街のあちこちが、情報を瞬時に伝える「アイコン」となって連動し、人々の目に飛び込む。その街並みがテレビや新聞で報道されれば、広告になる。佐藤の画期的なデザインワークは、広告戦略そのものの刷新を導きました。
見どころ②
慣れ親しんだロゴのインスタレーション
展示風景
ブランドロゴは、企業理念や商品・サービスの価値など、目に見えない概念を視覚化したもので、商品、店舗や施設、社屋のサイン、名刺や封筒、アプリアイコンやホームページ、SNS、パッケージ、ショッピングバッグ、衣服のタグなど、さまざまな媒体に展開されます。そのためロゴには、一貫したイメージを伝えることのできる明快なデザインが不可欠です。
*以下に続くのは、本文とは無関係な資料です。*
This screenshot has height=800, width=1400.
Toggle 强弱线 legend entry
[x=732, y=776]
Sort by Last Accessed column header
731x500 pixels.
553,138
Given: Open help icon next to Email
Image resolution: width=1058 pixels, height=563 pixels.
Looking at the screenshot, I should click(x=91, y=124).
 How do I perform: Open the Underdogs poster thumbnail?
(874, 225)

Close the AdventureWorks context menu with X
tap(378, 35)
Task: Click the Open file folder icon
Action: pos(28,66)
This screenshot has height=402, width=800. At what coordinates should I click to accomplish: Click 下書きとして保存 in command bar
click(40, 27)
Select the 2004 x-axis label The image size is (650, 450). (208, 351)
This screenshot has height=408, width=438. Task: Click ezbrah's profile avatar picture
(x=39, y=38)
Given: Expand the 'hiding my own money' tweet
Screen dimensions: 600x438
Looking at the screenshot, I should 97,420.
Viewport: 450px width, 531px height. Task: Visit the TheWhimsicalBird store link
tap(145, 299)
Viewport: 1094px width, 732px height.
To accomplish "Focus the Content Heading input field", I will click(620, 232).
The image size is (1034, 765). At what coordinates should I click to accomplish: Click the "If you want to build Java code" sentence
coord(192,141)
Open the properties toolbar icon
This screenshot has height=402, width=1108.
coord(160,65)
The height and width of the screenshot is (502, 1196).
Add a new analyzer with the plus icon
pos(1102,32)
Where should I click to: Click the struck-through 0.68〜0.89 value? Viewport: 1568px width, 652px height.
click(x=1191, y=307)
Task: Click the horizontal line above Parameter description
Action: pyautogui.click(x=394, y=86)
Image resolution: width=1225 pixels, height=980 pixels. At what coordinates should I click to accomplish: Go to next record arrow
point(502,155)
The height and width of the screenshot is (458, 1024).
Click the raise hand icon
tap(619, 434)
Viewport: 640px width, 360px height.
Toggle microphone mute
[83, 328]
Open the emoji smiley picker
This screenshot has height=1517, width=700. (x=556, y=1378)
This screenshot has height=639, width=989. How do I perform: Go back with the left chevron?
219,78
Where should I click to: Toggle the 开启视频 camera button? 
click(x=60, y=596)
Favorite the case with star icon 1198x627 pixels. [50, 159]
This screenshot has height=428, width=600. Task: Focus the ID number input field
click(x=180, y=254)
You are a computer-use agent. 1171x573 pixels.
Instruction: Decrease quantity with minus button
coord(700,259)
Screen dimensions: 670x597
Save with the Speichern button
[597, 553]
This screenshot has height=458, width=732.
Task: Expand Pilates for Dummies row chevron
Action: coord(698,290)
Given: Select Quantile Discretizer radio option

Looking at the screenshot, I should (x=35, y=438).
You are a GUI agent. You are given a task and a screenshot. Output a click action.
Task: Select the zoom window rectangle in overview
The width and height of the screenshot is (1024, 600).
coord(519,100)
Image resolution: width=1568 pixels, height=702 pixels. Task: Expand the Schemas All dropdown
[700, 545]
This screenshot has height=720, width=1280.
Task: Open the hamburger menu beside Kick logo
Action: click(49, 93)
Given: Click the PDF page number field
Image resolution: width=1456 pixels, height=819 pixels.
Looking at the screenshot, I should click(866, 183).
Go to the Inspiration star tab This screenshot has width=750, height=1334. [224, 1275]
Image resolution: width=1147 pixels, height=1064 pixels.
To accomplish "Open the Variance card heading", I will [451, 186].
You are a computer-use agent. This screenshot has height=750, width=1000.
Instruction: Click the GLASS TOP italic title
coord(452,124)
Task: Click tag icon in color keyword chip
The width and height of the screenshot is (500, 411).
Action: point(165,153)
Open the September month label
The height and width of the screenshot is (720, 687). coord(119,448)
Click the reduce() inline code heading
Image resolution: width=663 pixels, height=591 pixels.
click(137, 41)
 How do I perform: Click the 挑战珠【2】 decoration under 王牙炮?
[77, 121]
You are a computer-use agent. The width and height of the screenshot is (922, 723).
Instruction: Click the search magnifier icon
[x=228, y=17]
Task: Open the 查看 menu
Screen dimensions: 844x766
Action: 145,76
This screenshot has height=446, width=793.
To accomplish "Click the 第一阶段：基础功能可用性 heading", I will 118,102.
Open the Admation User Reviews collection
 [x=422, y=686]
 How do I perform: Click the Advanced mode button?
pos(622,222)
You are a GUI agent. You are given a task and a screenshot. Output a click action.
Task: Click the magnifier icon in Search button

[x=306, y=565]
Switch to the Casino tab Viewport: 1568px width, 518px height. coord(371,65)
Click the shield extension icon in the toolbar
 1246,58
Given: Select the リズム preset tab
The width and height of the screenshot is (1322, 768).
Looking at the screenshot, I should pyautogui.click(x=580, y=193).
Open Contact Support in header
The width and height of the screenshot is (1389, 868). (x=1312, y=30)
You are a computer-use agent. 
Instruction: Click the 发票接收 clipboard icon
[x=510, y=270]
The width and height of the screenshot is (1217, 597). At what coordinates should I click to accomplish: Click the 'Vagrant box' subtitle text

佐藤は、多種多様な分野でクリエイティブディレクションを手がけるなかで、多くのロゴを制作してきました。それらはいずれも、一度目にしたら忘れられない形や色彩を特徴としています。
見どころ③
「UT STORE」も登場
展示風景
佐藤の代表作の一つ、ユニクロのグラフィックTシャツブランド「UT」。
本展では、「UT STORE」の国立新美術館バージョンとして「UT STORE @ THE NATIONAL ART CENTER, TOKYO」をプロデュースします。
TシャツのデザインからUT STOREにおける購買体験まで、「UT」のプロジェクトそのものを一つの作品として提示する新しい試みです。
見どころ④
お買い物パンダと写真も撮れる!
会場内には本展でしか見られない巨大お買い物パンダが登場!
会場内は写真撮影可能ですので、ぜひ記念撮影してみてはいかがでしょうか?
過去最大規模で佐藤可士和の仕事を紹介する本展。
展示室を巡る来場者は、佐藤の数々の仕事を「作品」として鑑賞する刺激的な体験を通して、その唯一無二のクリエイティビティを体感することになるでしょう。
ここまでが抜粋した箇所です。